8. James Follett – The Doppelganger Machine:
The British occupants of a wartime plane slip through a rent in the fabric of the universe, and land in a world in which it is 1974 (the broadcast date of the play), but it is a 1974 in a world where the Nazis had won the second World war. Somehow, they must convince their interrogators that they have landed in the wrong world by accident, and find a way to slip back through the point at which the parallel universes have collided, and return to the world as we know it.


9. Basil Copper – An Invitation To The Vaults
(Fear On Four, adapted by Wally K. Daly) Starring Sarah Baddell, if you like Jill Hyem’s Remember Me, in which Baddell also took the starring role, you’ll like this, a similarly styled tale of revenge, featuring underground passages, rats, and a horrifyingly literal take on the idea: “If thine own hand offends thee, cut it out!”


10. Tanika Gupta – The Parting:
Four passengers are stuck in a waiting room, waiting for the train which will take them on the next stage of their journey. They recount tales of their past lives, their regrets and and those things that trouble their consciences.
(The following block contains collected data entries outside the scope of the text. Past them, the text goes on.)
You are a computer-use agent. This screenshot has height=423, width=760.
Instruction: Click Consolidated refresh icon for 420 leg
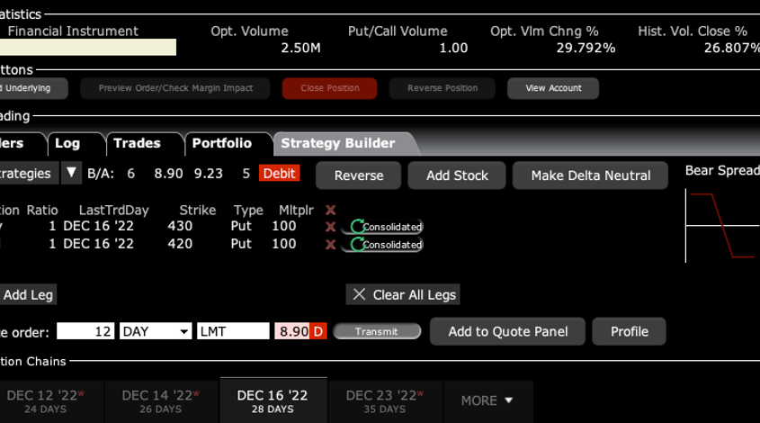pos(358,244)
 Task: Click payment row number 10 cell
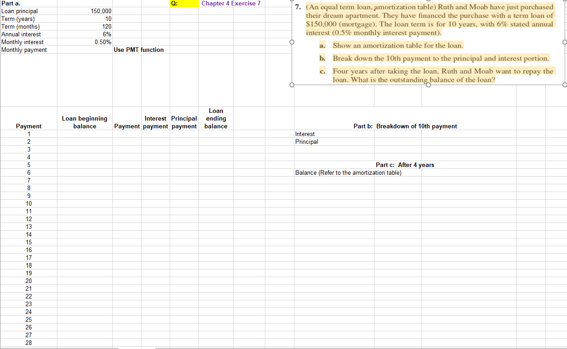click(29, 203)
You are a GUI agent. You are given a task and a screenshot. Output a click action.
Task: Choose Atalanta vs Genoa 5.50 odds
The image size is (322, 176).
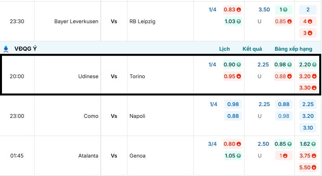point(308,167)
It becomes clear after a while that the train journey is a metaphor for something quite other. R4, Afternoon Play,24 July 2004,14:15,45m,Trevor Peacock/Danny Dyer/Don McCorkingdale/Calum Callaghan/Ewan Bailey,


Bubbling under:
Other plays that nearly made the list include:
Alan Berrie: The Queen’s Arms
Joe Eaton – Syrup Of Figs
Allan Prior: The Chief
Bill Naughton: The Mystery
Friedrich Durrenmatt: A Dangerous Game
Michael Butt: The Honeybourne Tapes


Clive Lever

(reproduced with Clive's permission - thank you.)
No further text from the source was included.